* Article
Yup, the D* remotes control the volume of the soundbar. The ATV4 does too. The Rokus, I have tried the Roku Ultra and the Premier, don't remember if they controlled the volume. The PQ on both Rokus was off and I didn't keep them.

Rich


----------



## Rich

lparsons21 said:


> I'm getting ready to move into my new house in a bit and have been considering a Soundbar myself. But I thought to go to a passive soundbar and still use the AVR. Unfortunately the pricing really sucks on them, and still leaves the rear speaker issue as wireless speakers aren't all that wonderful.
> 
> So for the great room I'll probably continue to use an AVR setup, but use ceiling speakers for the rears. Should work fine as the setup is for tv/movie viewing.
> 
> Sent from my iPad using Tapatalk


You can't beat an AVR setup, I think. That said, I'm still surprised at how good the sound is on the Sammy soundbar.

Rich


----------



## Rich

codespy said:


> FWIW- I purchased my first Vizio 38" 5.1 soundbar for our RV almost 2 years ago, and it works awesome. Have it connected to a Vizio TV and run our DirecTV to it. Typically you just set the TV speakers to OFF and the soundbar takes over, works with my DirecTV RC66RBX remote. Since then, I bought one for my parents and my sister.
> 
> Black Friday 2016 the 38" 5.1 version was marked down to either $129 or $139 with free shipping. I got my sister got the 42" 5.1 version on Black Friday at Sam's for $177 with free shipping. They are pretty impressive and easy to connect, and all the settings are easily adjustable. The rear speakers are wired to the subwoofer, and the sub is wireless to the soundbar. Bluetooth works well too off my iPhone for music.

* Items
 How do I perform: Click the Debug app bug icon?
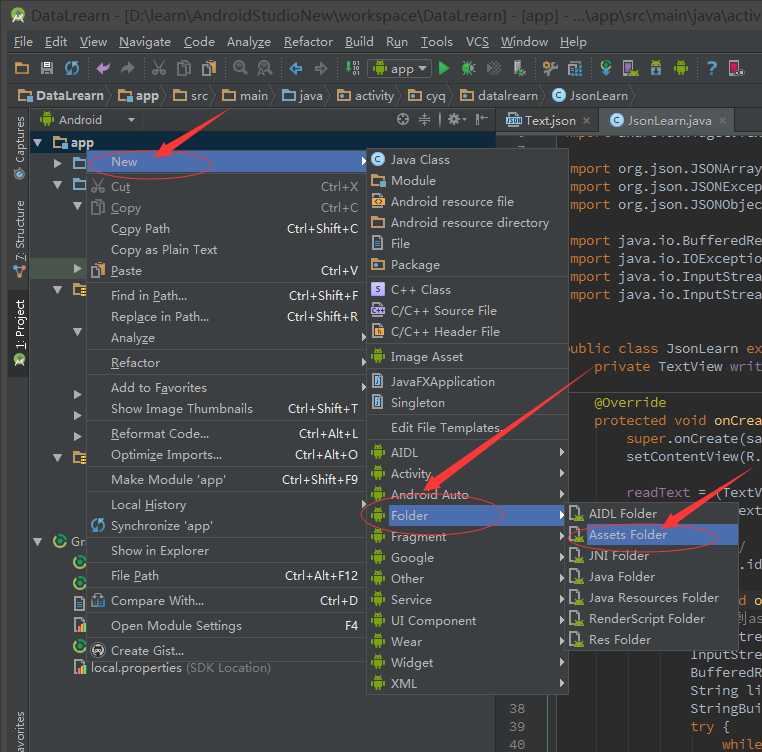470,68
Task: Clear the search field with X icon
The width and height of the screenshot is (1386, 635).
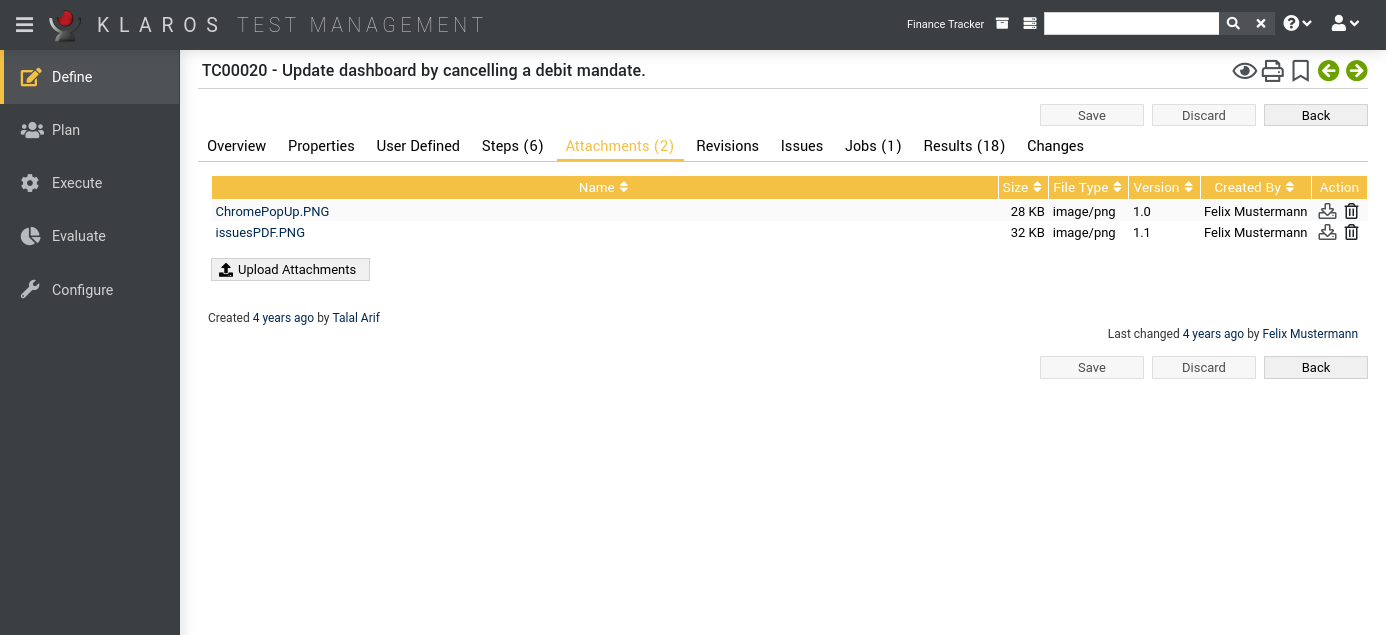Action: 1261,24
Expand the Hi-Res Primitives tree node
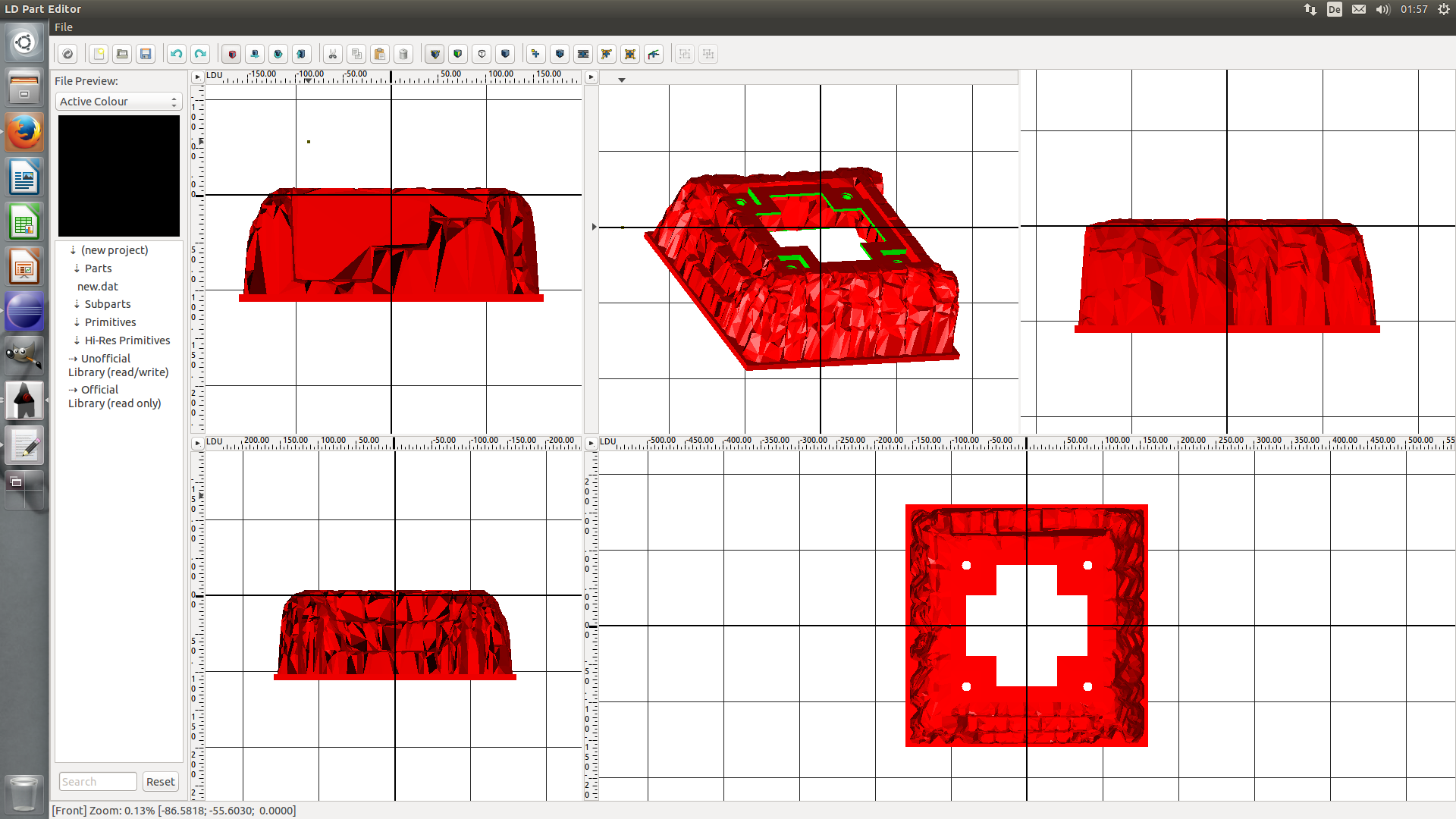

* Challenge
Duplicate the part of the soundbar thread from "Yup, the D*" to "didn't keep them." without any changes. The lines are separate material and have nothing to do with the forum thread about soundbars.

* Result of the exercise
Yup, the D* remotes control the volume of the soundbar. The ATV4 does too. The Rokus, I have tried the Roku Ultra and the Premier, don't remember if they controlled the volume. The PQ on both Rokus was off and I didn't keep them.